Most of us have led lives that
revolved around our jobs or school or family demands, squeezing
everything else we want to do into "after working hours
and weekends." And even in our free time, we may not get
around to doing the things we'd really like to do because either
we have to catch up on pressing odds and ends or we're just so
worn out that we need a chance to sleep in, goof off, or live
it up. Most people these days feel there just isn't enough time
for many of the things they'd like to do, sometimes even the
most important ones.
As a result, when you set out
to create a more independent life, you risk making one of three
common mistakes many people make in their search for what kind
of work to do: instead of finding and enjoying your perfect work,
you could end up stuck in a rut, getting burned by buying into
some hot opportunity, or simply drawing a blank when it comes
to how to proceed. As a result you could conclude that independence
is not for you.
Ending Up Stuck
In A Rut
If you don't know for sure just
what you want to do or what else you could do, you might set
out to simply duplicate the life you have now. You might automatically
decide to basically do on your own what you've been doing, living
in the same place, keeping the same hours, working with the same
kind of clients, only to end up wondering why your new life isn't
any better. "If it's not going to be any better than this,"

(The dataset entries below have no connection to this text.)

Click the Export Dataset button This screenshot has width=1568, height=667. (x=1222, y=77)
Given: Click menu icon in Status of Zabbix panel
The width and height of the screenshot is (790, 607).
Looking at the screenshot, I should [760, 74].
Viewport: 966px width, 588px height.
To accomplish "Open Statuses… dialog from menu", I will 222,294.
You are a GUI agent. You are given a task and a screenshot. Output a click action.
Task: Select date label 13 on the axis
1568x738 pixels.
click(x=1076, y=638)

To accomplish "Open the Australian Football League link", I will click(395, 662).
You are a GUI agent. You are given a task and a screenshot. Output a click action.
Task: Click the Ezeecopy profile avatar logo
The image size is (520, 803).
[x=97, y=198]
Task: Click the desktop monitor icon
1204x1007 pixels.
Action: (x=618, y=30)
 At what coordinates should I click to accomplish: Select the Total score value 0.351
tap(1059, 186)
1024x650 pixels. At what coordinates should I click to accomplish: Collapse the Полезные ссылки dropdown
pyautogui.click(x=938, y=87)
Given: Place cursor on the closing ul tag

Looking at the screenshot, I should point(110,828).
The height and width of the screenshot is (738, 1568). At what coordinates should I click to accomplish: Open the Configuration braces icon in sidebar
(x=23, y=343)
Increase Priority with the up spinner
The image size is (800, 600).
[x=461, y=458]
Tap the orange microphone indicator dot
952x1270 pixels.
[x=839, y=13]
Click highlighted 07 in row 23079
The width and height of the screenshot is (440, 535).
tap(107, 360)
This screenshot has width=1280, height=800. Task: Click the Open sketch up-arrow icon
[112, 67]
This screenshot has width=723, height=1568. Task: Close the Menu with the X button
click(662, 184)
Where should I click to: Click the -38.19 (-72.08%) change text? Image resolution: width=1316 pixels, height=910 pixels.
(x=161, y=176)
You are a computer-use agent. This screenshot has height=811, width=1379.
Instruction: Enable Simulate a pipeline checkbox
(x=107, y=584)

one woman told us, "why should I go to all this trouble?
Why shouldn't I just get another job?" And that's a very
good question. If the life you create for yourself is just as
stressful, pressure filled, financially tight, dull or boring
as the one you had when you were working for someone else, why
go to all the extra trouble of starting a new one?
By What's Hot
Or again, not knowing just what
you want to do, like many others who are trying to create a life
on their own, you might be tempted to look for whatever's hot
and do that. One woman told us, "In the seventies I became
a marriage and family counselor. That was the 'in' thing. It
took me several years to get my license, but when I opened my
practice it wasn't that easy to get clients. By then real estate
was really hot, though. Friends of mine were making a lot of
money doing that, so I decided to get my real estate license.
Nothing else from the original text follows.